**WHAT TO PRODUCE**
Searching the material below, find each line that includes the word "icon", and copy it.

**MATERIALS PROVIDED**

------------

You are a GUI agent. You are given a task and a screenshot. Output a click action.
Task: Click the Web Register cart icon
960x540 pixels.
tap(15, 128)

------------

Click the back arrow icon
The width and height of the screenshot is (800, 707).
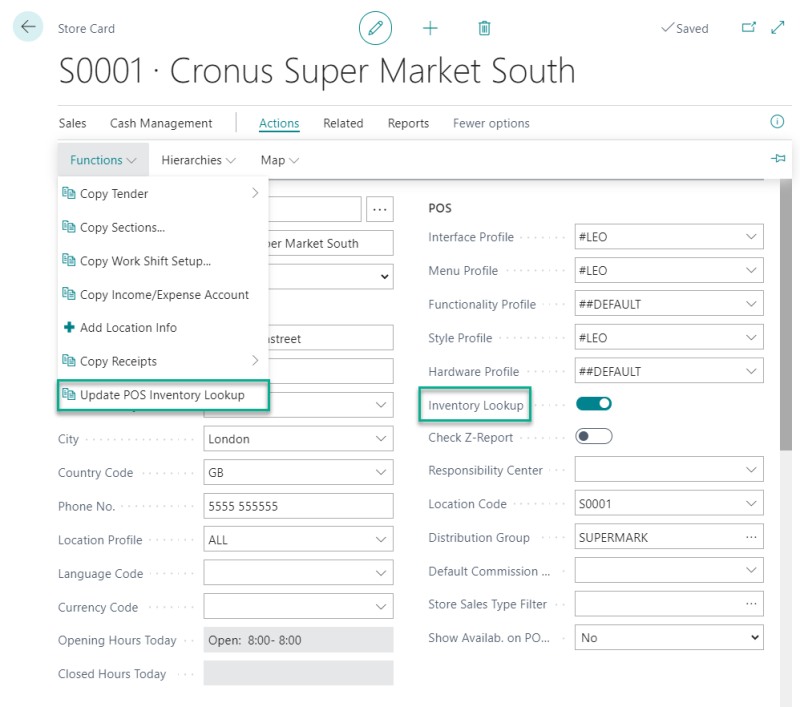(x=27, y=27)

------------

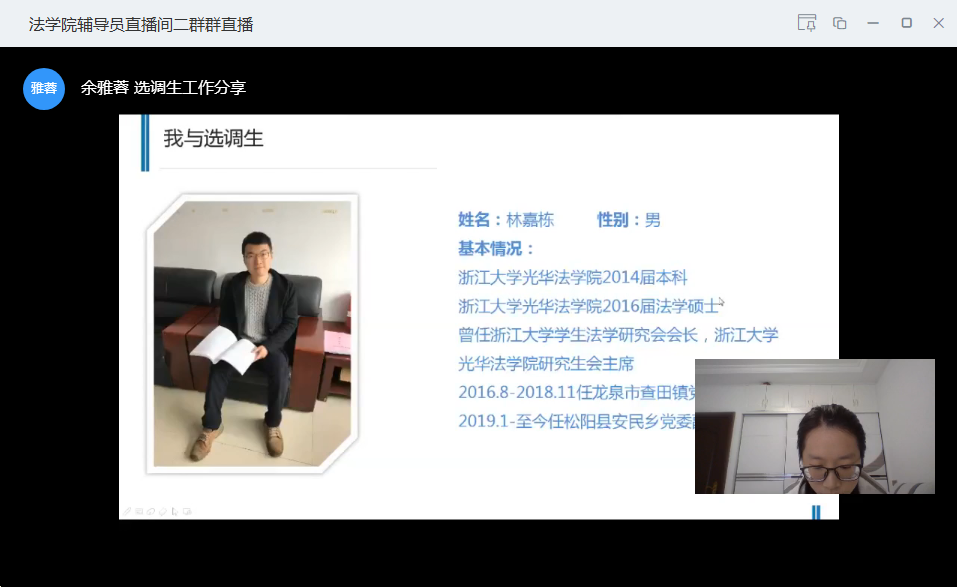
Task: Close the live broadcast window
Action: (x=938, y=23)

------------

**COMPLETED TASK**
Task: Click the Web Register cart icon
Click the back arrow icon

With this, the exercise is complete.